Monday, November 8, 2010
a preface to exploring empirical feeling
Thinking about feeling can be tenably understood as thinking about the holism of our embodied enactivity (our being, wholly comprehended), which is beyond my aim here.
Soon, I’m going to focus on some leading “positive” psychologists’ sense of “emotions,” which is much less than a rich comprehension of feeling (those psychologists might readily agree). The notion of “positive emotion” in empirical psychology is normalistically oriented (which is good for statistical methods), i.e., conventionalist and constrained, unlike a richness of feeling one may find in actual life.
Of course, empirical psychologists study what is amenable to replicative methods. It’s useful to at least understand the manifold of common sense (i.e., statistical generality, in terms that are measurable). But then they might agree that fairness to feeling eludes empirical research, leaving to arts and humanities prospects for highly understanding. So, understanding the domain of normal (empirical) psychology’s “positive emotion” can be useful for situating how feeling beyond that goes, particularly relative to values of high individuation (high valuing), creativity (high aspiration), the inquiring mind (cognitive interest), and artfulness (conceivability)—beyond parsing most-common, most-shared understandings.

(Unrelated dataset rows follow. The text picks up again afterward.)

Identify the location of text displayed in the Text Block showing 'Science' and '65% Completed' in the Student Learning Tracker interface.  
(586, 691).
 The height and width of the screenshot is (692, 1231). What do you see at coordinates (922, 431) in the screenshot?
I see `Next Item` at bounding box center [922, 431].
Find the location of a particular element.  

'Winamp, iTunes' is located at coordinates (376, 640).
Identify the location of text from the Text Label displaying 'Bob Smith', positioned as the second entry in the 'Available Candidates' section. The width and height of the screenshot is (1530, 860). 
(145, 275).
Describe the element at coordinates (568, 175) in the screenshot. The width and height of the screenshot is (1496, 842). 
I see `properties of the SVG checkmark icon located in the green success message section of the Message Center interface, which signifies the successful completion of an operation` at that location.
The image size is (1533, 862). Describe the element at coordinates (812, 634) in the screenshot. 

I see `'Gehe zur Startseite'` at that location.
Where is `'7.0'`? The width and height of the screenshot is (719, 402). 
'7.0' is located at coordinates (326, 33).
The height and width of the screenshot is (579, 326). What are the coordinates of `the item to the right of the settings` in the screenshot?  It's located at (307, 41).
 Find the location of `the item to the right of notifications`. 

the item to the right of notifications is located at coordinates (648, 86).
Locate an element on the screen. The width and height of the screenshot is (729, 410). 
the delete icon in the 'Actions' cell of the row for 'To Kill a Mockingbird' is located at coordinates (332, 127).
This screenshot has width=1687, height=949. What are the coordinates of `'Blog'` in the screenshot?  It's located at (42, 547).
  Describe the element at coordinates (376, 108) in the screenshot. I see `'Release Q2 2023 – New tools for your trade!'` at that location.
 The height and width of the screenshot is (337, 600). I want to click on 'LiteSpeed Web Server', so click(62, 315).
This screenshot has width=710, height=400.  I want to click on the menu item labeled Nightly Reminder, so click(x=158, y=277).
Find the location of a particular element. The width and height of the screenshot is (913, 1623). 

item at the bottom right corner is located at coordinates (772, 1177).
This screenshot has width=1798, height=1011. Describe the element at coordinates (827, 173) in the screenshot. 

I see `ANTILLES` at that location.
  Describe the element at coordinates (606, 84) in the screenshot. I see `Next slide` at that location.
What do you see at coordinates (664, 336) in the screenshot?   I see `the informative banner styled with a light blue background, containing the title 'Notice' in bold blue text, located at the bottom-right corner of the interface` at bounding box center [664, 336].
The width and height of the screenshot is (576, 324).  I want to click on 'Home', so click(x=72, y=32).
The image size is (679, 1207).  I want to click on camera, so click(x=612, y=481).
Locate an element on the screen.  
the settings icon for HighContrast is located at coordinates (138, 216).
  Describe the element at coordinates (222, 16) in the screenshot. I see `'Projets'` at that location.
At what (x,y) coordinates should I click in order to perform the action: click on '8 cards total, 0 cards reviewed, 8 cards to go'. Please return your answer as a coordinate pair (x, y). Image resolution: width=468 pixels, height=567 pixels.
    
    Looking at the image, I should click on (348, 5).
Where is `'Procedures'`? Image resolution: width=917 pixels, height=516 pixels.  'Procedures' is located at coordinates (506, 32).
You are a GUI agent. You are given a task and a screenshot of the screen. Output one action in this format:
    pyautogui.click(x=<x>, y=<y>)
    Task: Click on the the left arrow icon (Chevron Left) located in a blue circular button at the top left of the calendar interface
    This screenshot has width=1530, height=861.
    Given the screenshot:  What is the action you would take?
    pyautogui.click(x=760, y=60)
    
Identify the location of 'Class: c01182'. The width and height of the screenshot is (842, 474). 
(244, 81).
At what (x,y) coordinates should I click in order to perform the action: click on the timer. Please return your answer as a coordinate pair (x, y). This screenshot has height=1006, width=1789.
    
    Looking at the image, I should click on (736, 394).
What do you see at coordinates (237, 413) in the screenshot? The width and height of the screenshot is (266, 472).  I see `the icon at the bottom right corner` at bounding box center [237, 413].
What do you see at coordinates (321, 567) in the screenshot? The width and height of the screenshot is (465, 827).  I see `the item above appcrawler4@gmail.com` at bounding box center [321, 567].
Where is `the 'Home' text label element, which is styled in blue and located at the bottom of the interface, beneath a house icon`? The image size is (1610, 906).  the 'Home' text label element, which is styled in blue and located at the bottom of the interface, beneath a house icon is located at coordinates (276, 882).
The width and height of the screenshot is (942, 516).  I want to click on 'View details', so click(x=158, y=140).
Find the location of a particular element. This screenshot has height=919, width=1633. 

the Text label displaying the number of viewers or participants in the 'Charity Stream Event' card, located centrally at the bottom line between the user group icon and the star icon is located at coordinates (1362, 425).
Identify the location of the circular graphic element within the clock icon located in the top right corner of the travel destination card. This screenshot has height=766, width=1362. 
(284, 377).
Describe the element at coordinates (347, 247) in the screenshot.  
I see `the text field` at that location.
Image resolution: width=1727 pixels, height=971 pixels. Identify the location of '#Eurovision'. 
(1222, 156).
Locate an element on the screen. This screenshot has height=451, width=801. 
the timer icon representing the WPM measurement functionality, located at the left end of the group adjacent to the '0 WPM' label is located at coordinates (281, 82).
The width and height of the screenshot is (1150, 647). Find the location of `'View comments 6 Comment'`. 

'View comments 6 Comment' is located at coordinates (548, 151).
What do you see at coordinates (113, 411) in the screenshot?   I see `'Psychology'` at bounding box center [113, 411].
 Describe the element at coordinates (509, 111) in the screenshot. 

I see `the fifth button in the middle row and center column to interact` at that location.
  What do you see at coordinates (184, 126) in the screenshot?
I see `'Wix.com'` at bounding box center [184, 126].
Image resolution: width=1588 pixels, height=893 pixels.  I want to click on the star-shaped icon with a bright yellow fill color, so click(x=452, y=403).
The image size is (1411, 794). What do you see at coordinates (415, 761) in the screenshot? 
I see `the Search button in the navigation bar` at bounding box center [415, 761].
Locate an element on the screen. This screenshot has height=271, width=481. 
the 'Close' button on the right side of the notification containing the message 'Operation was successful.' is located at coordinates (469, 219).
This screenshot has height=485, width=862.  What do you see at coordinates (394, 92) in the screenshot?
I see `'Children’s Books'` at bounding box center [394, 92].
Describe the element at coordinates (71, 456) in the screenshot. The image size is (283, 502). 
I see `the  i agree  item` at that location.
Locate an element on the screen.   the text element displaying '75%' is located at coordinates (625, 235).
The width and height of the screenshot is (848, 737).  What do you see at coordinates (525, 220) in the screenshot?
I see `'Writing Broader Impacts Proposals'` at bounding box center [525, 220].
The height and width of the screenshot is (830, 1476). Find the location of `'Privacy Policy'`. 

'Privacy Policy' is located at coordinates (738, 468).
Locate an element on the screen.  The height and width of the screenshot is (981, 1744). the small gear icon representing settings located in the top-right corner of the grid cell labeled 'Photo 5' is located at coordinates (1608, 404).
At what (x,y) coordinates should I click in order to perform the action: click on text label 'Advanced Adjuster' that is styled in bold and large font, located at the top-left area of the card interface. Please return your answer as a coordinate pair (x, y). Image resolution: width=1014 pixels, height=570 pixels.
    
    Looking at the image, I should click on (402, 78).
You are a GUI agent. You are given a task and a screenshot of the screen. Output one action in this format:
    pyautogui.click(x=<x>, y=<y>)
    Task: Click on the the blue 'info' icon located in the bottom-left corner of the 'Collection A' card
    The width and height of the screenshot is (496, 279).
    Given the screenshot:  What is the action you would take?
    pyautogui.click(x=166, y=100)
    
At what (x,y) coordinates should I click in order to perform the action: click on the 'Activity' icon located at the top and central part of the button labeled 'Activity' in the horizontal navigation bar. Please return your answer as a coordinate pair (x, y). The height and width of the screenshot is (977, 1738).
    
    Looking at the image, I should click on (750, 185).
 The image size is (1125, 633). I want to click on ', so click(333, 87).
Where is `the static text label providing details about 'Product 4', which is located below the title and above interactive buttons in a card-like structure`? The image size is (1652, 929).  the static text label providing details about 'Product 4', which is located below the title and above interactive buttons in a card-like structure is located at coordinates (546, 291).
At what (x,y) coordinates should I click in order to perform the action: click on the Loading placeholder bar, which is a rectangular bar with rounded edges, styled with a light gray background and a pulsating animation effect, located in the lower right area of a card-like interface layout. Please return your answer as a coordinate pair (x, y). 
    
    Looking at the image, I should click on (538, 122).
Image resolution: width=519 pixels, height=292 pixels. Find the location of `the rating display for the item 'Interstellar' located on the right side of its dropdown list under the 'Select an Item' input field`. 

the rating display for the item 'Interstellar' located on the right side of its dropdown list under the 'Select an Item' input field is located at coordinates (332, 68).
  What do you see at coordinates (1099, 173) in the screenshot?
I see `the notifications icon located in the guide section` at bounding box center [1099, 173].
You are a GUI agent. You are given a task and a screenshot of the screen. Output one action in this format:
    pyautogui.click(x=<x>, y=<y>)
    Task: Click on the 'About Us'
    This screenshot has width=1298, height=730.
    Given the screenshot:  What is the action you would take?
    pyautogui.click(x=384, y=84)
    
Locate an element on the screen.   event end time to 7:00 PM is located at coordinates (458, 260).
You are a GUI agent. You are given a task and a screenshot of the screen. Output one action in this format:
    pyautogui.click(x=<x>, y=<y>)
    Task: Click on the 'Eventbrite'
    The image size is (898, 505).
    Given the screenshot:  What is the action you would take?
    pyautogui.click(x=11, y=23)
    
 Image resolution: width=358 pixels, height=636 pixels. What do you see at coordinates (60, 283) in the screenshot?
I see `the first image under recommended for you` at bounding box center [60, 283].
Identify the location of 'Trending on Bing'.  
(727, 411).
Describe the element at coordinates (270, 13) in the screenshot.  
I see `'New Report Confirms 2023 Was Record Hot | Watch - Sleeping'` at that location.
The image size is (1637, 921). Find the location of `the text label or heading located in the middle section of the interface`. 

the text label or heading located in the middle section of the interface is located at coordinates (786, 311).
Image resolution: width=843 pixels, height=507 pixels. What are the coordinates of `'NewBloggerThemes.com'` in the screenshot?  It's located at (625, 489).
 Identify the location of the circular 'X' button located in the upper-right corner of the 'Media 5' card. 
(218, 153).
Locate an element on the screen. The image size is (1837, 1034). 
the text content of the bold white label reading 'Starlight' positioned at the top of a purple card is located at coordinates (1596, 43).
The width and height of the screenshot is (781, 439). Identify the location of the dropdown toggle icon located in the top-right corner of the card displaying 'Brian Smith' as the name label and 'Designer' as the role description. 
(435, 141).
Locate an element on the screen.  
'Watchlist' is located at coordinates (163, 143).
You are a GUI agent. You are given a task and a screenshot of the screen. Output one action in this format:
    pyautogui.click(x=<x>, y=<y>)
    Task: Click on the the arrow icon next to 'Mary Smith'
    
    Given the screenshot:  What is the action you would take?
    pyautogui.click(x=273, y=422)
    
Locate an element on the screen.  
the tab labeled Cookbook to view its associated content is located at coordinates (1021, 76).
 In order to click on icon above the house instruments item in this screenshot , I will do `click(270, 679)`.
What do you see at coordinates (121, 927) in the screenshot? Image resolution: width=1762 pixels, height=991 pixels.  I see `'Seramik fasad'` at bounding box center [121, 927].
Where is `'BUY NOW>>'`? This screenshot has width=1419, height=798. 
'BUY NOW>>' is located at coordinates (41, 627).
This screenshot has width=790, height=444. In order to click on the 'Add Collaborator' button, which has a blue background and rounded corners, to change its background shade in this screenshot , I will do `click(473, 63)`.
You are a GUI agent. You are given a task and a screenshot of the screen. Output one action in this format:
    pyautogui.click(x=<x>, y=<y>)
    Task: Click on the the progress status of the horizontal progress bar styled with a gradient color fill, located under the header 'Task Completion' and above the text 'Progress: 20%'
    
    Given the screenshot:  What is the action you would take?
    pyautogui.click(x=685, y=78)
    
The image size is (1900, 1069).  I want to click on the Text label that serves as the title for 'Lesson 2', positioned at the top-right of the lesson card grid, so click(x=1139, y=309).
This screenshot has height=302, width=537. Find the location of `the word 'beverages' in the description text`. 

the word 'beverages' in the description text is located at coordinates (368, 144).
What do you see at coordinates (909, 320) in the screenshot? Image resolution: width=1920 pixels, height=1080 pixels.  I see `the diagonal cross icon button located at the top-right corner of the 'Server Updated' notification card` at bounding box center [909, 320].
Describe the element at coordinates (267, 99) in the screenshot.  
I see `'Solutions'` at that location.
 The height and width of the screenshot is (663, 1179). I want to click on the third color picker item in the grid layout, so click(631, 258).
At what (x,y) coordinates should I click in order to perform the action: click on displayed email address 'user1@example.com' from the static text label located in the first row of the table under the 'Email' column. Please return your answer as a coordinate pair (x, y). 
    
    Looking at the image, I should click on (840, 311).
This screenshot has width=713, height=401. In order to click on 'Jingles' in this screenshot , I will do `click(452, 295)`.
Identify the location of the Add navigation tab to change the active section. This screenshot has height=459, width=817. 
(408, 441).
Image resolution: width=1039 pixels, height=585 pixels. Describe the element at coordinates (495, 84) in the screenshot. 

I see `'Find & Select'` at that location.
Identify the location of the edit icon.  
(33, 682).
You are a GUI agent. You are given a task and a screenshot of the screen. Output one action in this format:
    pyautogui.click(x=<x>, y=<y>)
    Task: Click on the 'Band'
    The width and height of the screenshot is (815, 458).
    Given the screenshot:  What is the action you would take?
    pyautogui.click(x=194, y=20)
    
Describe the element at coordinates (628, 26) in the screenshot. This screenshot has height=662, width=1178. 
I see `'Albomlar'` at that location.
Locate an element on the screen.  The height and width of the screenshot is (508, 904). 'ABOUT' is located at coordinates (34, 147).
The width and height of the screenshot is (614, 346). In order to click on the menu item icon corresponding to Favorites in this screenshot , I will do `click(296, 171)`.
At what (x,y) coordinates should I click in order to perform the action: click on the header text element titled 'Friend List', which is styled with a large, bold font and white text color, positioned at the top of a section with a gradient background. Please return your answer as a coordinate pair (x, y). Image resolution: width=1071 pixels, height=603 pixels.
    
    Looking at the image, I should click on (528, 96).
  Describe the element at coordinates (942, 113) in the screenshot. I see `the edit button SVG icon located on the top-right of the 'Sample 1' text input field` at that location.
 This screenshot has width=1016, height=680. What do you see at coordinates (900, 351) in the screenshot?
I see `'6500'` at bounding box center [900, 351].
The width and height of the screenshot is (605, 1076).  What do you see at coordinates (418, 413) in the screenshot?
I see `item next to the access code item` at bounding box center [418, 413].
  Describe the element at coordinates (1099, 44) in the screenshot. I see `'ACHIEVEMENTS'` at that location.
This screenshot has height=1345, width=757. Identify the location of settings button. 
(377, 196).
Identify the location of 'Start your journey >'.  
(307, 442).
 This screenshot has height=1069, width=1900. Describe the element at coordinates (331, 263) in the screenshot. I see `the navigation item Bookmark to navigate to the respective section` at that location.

One abstracts from human feeling by considering it apart from engaged and meaningful lives (which some leading “positive psychologists” emphasize, I’m glad to find). I’m especially interested in how valuing, aspiration, cognitive interest, and conceivability are integral to engaged, meaningful lives, such that understanding feeling appropriately is to understand feeling relative to engaged meaningfulness. Empirical psychologists might agree, but anyway defend the usefulness of what they can empirically research, abstracted from actual lives (i.e., intentionality, enactivity, engagement, and meaningfulness). To understand feeling in its ownmost landscape, I look to narrative reflectivity.